Item coordinate data
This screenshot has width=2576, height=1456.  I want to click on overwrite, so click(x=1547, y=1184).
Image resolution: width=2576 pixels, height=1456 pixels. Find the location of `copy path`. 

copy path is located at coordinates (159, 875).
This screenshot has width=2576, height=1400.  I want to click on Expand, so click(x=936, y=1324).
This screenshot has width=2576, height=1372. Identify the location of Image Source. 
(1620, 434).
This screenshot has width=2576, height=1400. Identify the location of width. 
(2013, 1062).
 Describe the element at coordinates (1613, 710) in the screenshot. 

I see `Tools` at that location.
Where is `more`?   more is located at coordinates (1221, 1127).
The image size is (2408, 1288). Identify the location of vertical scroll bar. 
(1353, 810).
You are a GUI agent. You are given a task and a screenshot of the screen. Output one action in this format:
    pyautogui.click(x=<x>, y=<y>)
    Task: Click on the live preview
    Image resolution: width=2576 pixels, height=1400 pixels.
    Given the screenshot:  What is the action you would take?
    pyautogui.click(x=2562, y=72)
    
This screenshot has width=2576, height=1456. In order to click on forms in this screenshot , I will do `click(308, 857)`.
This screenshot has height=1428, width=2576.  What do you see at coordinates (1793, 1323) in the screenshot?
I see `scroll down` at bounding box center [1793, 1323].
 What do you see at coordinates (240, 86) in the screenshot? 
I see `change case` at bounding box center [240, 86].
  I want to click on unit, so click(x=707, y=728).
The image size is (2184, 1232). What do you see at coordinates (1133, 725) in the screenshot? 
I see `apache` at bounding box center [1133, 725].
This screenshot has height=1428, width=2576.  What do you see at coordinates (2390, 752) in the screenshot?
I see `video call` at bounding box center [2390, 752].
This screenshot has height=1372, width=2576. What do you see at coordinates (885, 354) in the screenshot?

Given instruction ▸ Update the items from the beginning of the item coordinate data through the line containing "at that location." by replacing "Identify" with "Determine" and leaving everything else unchanged. Give only those lines.

Solution below ▸
This screenshot has width=2576, height=1456.  I want to click on overwrite, so click(x=1547, y=1184).
Image resolution: width=2576 pixels, height=1456 pixels. Find the location of `copy path`. 

copy path is located at coordinates (159, 875).
This screenshot has width=2576, height=1400.  I want to click on Expand, so click(x=936, y=1324).
This screenshot has width=2576, height=1372. Determine the location of Image Source. 
(1620, 434).
This screenshot has width=2576, height=1400. Determine the location of width. 
(2013, 1062).
 Describe the element at coordinates (1613, 710) in the screenshot. 

I see `Tools` at that location.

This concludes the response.